You seem to be suggesting that the notion of naming should *not* be
the subject of a topic.  Put another way, you seem to be suggesting
that the "naming assertion type" (PMTM4 calls it "the topic-basename
association template") should not appear as an association template,
and the connection between a topic and a name for that topic should
not be an association.  Is that right?

If that's what you're saying, I disagree with you.  I see significant
disadvantages, and no advantages.  The disadvantages include:

* Only one kind of naming.  What if a popular application needs to use
  an altogether different kind of naming (such as naming without the
  topic naming constraint that several people have decried as
  unreasonably burdensome)?  What if a popular application needs to
  use only a limited subclass of the standard kind of naming (see
  below an example of a powerful reason for supporting such
  subclassing)?  How can that be expressed if there's nothing explicit
  to subclass?  Shall we create a completely separate, special
  mechanism just for names?  Ugh.

* Inconsistency.  Naming assertions would be handled differently from
  all other kinds of assertions.  This would create more mechanisms to
  implement and understand, and lots of opportunity for many kinds of
  mischief.  We would be unable to apply the whole power of the
  topic maps paradigm to naming issues and to names.

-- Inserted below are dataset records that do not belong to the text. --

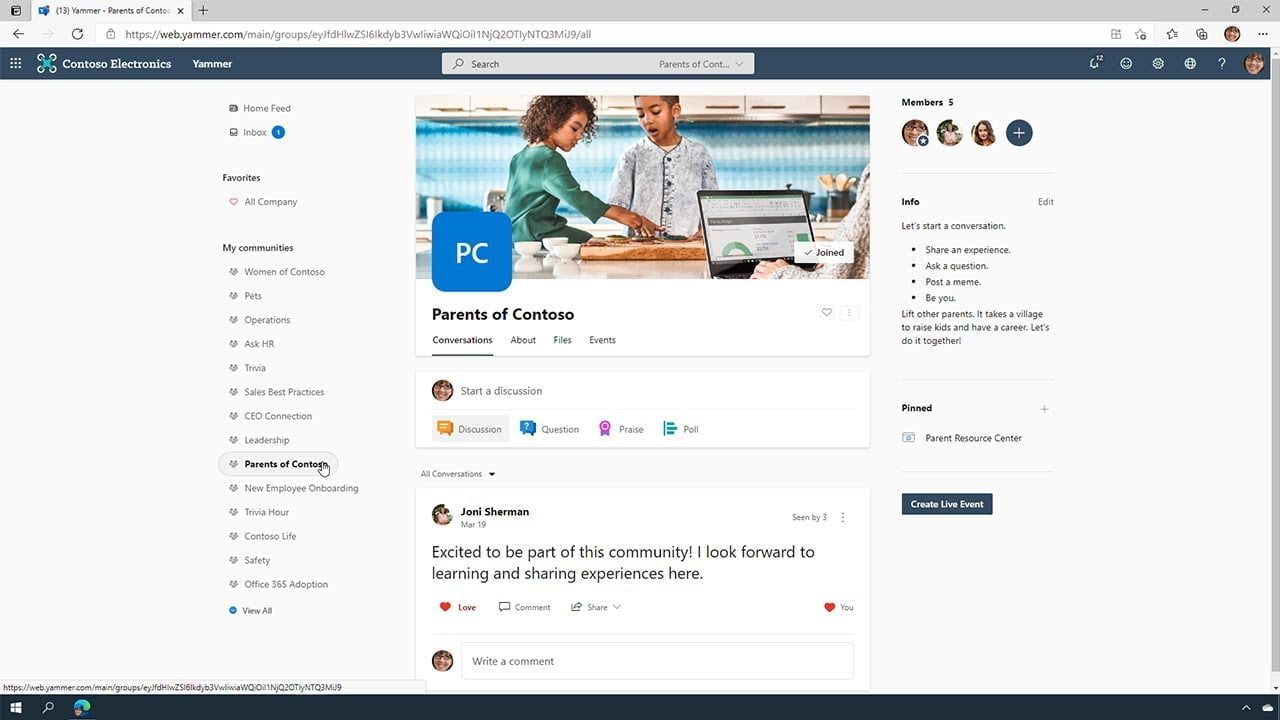Add a member with plus icon
The image size is (1280, 720).
point(1019,133)
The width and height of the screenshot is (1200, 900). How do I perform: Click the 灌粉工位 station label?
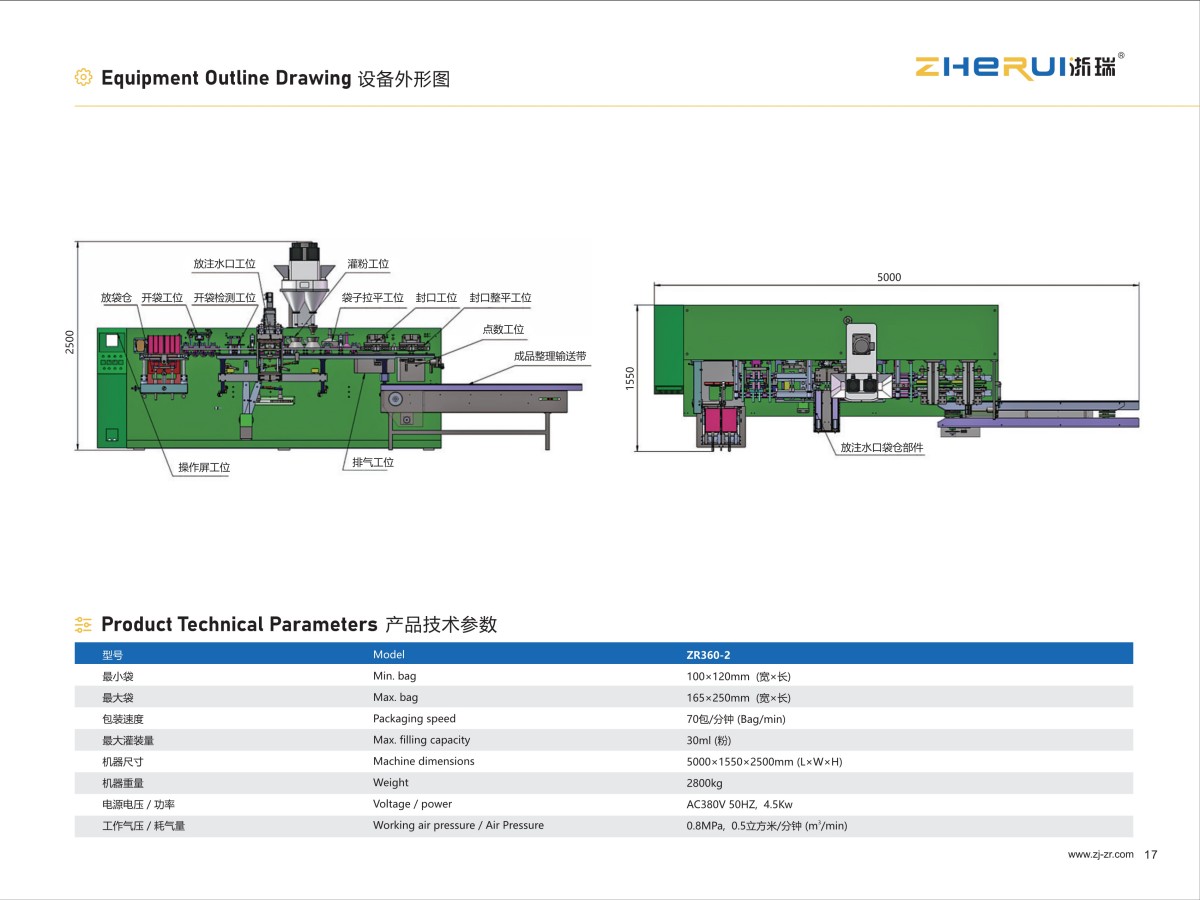(368, 264)
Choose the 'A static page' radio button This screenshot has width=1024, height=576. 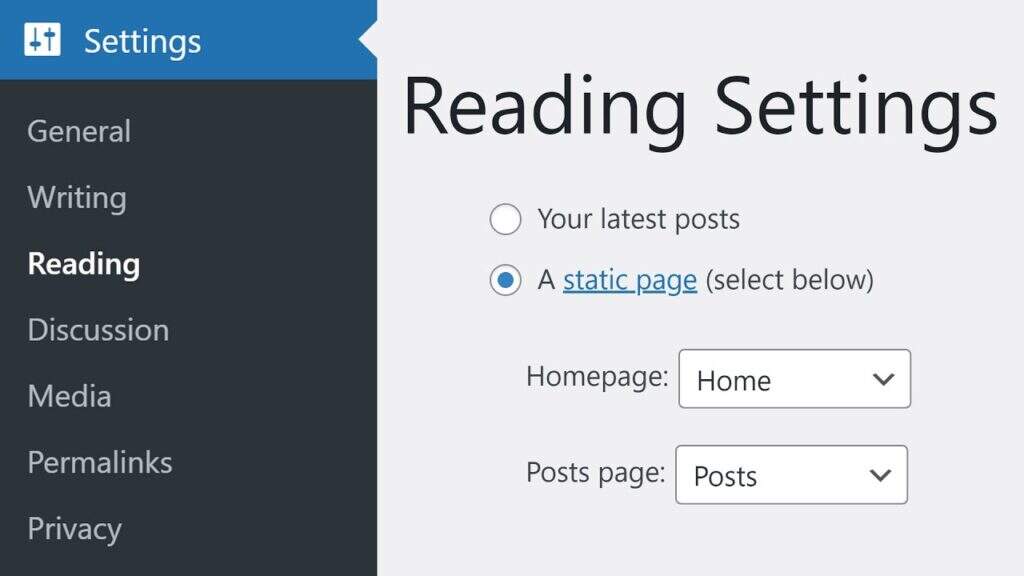click(x=505, y=281)
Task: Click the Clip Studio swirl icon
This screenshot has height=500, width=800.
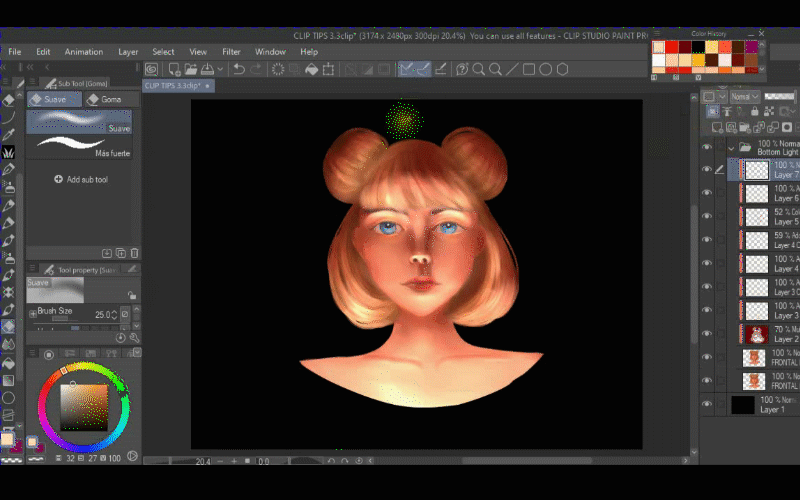Action: click(151, 69)
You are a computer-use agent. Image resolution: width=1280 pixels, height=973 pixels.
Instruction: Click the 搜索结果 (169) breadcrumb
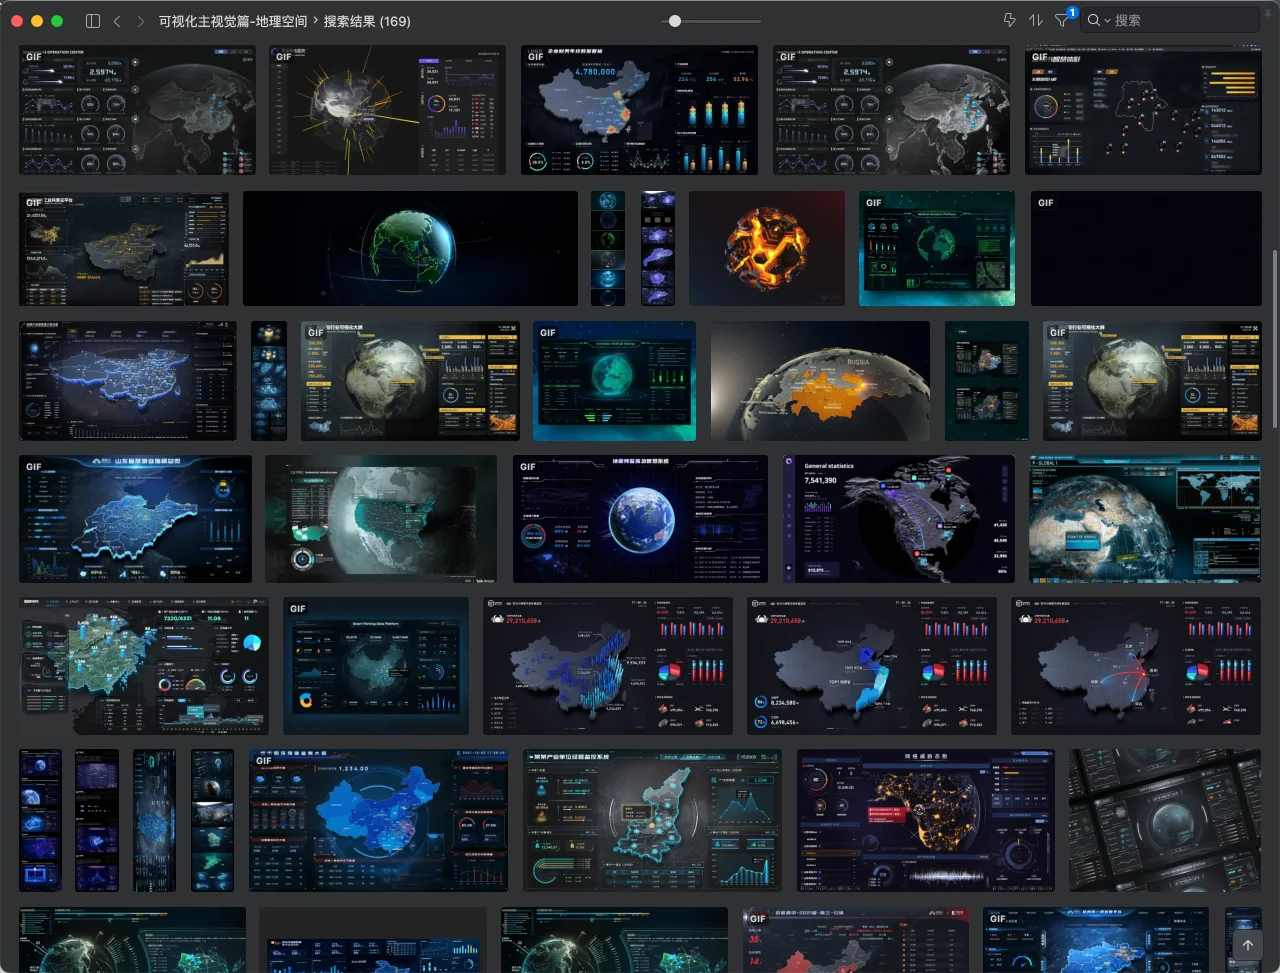[x=367, y=21]
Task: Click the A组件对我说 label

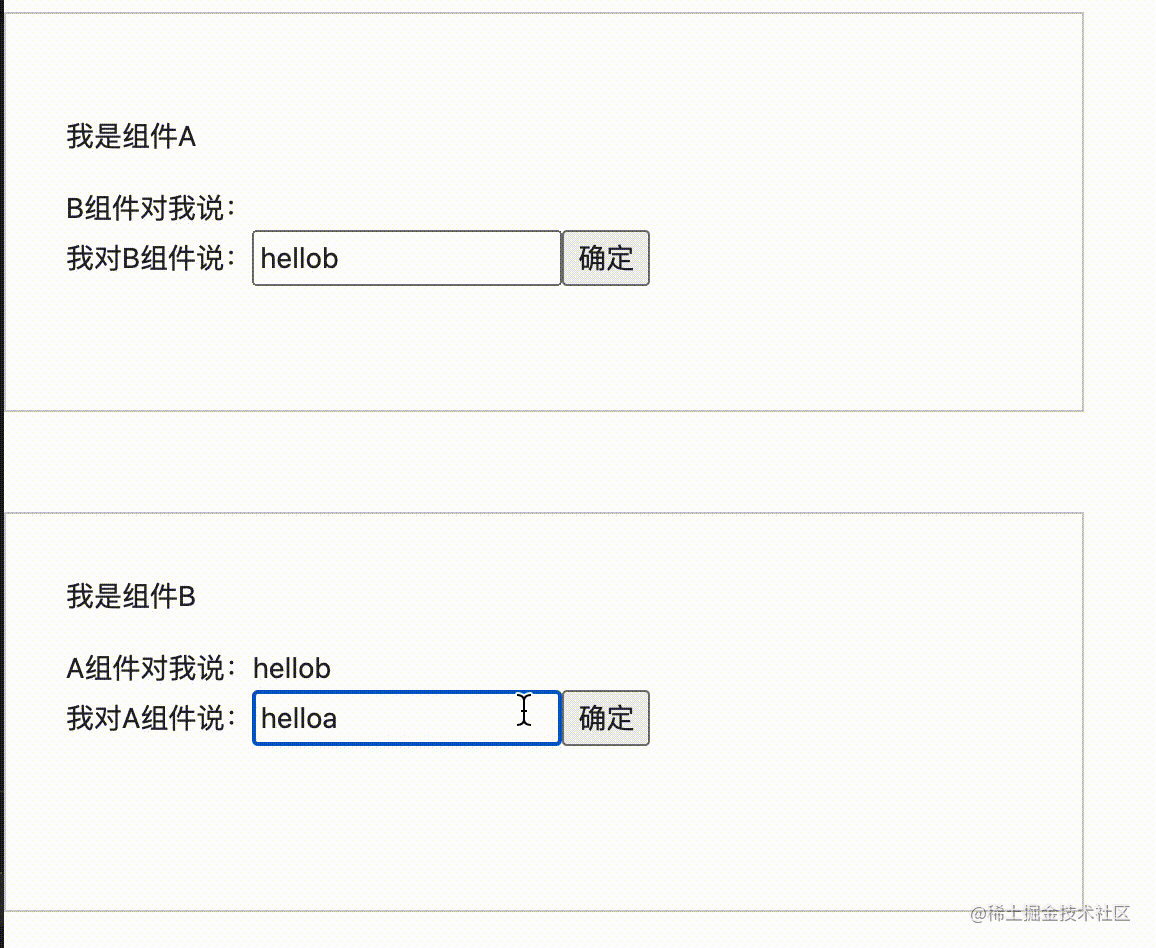Action: pyautogui.click(x=152, y=668)
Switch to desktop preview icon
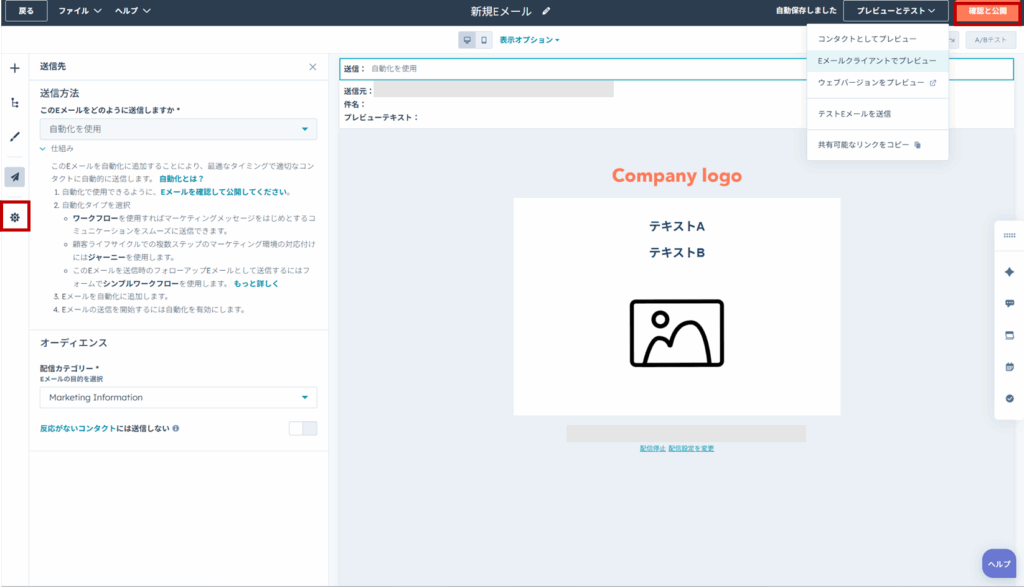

I can imagine arguments in favor of your proposal that would go
something like this:

  Naming is special.  It's different from everything else.  We need to
  have namespaces for names, and we need to be able to use names as
  the addresses of the topics that they name.  We need to be able to
  take advantage of the special features of languages (e.g. Python)
  that provide convenience features for storing and looking up names.
  All such paradigms make a big distinction between naming and
  everything else.  Why should Topic Maps be any different?

I'm unsympathetic to these arguments.

Every assertion type is special, not just topic-basename assertions.
There is an unbounded number of assertion types, each of which can
impose an unbounded amount of processing complexity when used in
support of the applications for which they were created.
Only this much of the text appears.